Your task: What's wanted is each entry repeated verbatim, minus its images.
┄┄┄┄┄┄┄┄┄┄┄┄┄┄┄┄┄┄┄┄
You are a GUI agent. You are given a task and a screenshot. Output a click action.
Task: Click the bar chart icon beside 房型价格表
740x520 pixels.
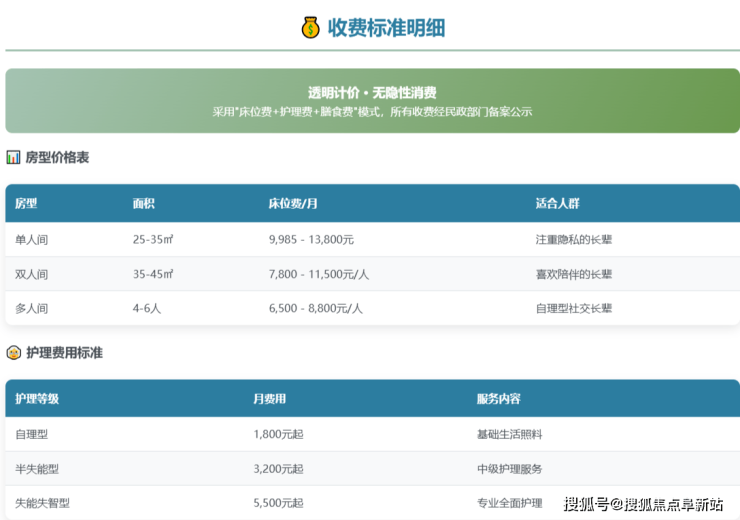[13, 157]
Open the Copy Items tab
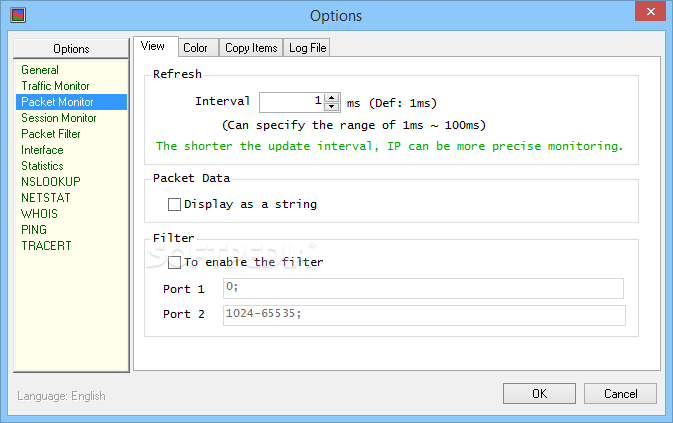Screen dimensions: 673x423 pos(251,47)

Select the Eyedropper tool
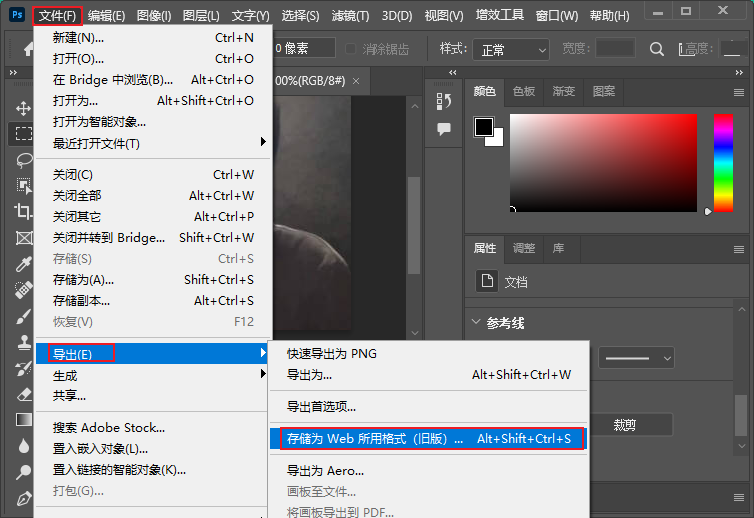22,264
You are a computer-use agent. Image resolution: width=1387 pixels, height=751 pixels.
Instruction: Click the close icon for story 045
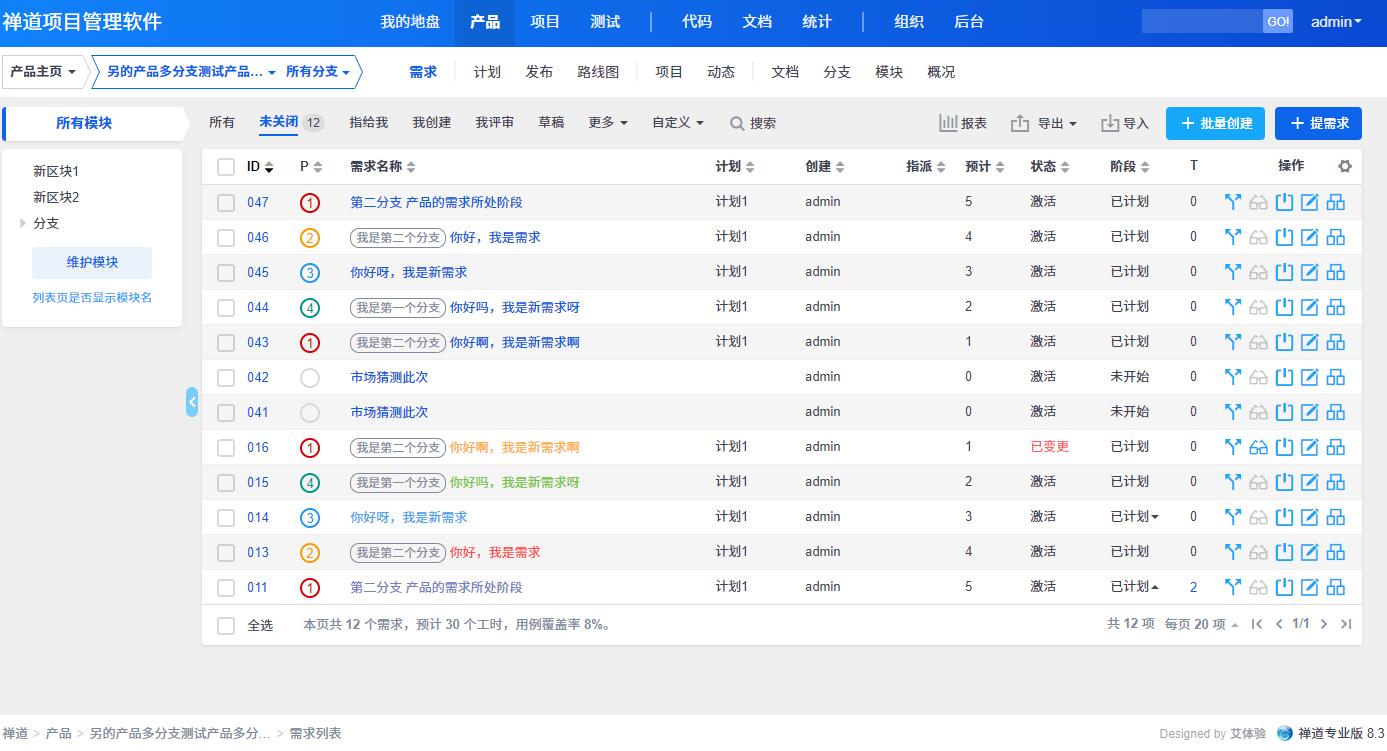coord(1284,272)
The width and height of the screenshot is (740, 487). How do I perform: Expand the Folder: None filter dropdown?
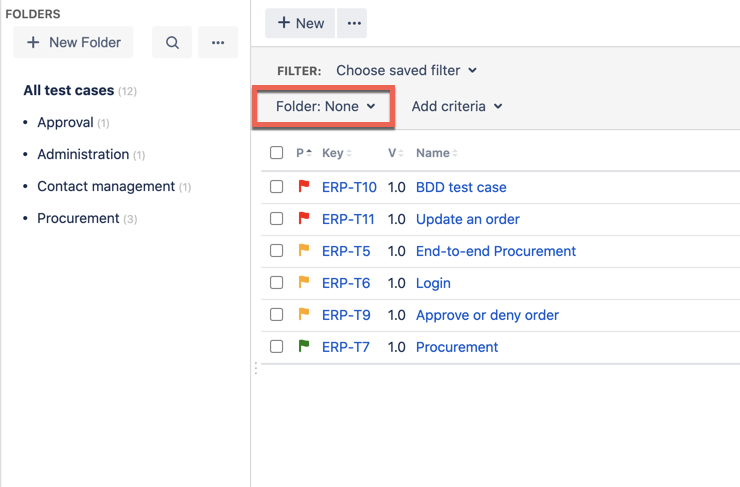(x=325, y=106)
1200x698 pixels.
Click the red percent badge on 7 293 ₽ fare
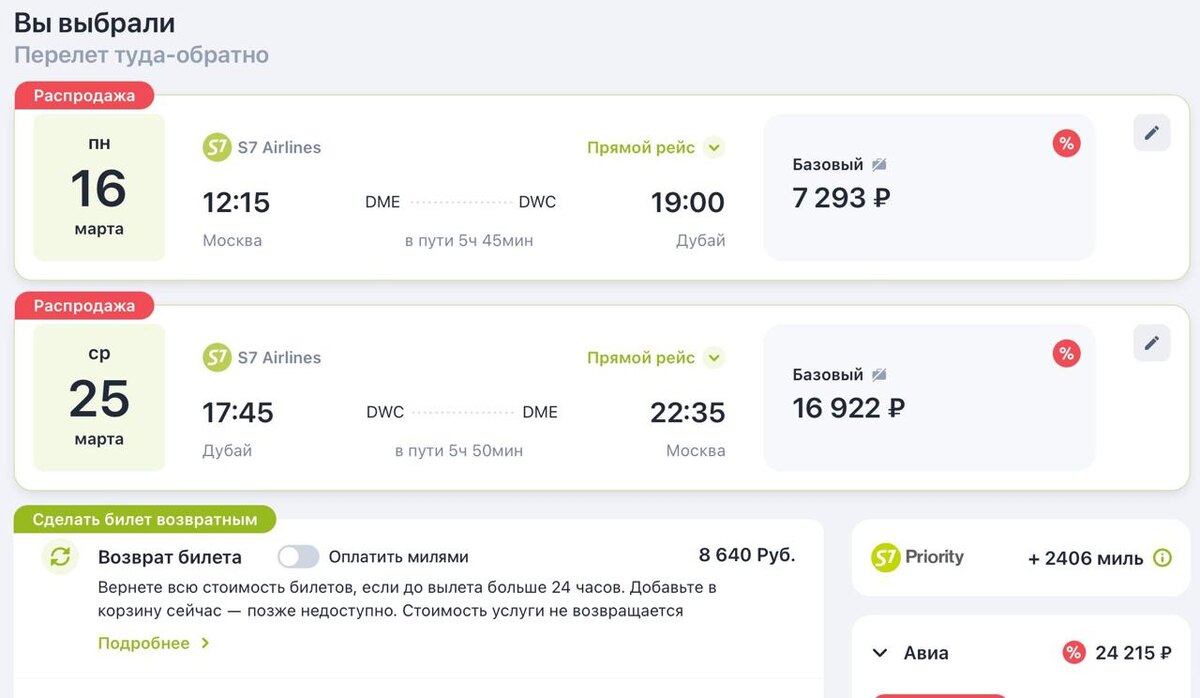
┄┄┄┄┄┄┄┄┄┄┄┄┄┄┄┄┄┄┄┄
Written solution:
You are a GUI agent. You are given a task and a screenshot. Output a click action.
Task: Click the bar chart icon beside 房型价格表
740x520 pixels.
[13, 157]
Open the Copy Items tab
Screen dimensions: 673x423 pos(251,47)

Select the Eyedropper tool
22,264
You are a computer-use agent. Image resolution: width=1387 pixels, height=751 pixels.
Instruction: Click the close icon for story 045
coord(1284,272)
The width and height of the screenshot is (740, 487). How do I perform: Expand the Folder: None filter dropdown?
(x=325, y=106)
1200x698 pixels.
Click the red percent badge on 7 293 ₽ fare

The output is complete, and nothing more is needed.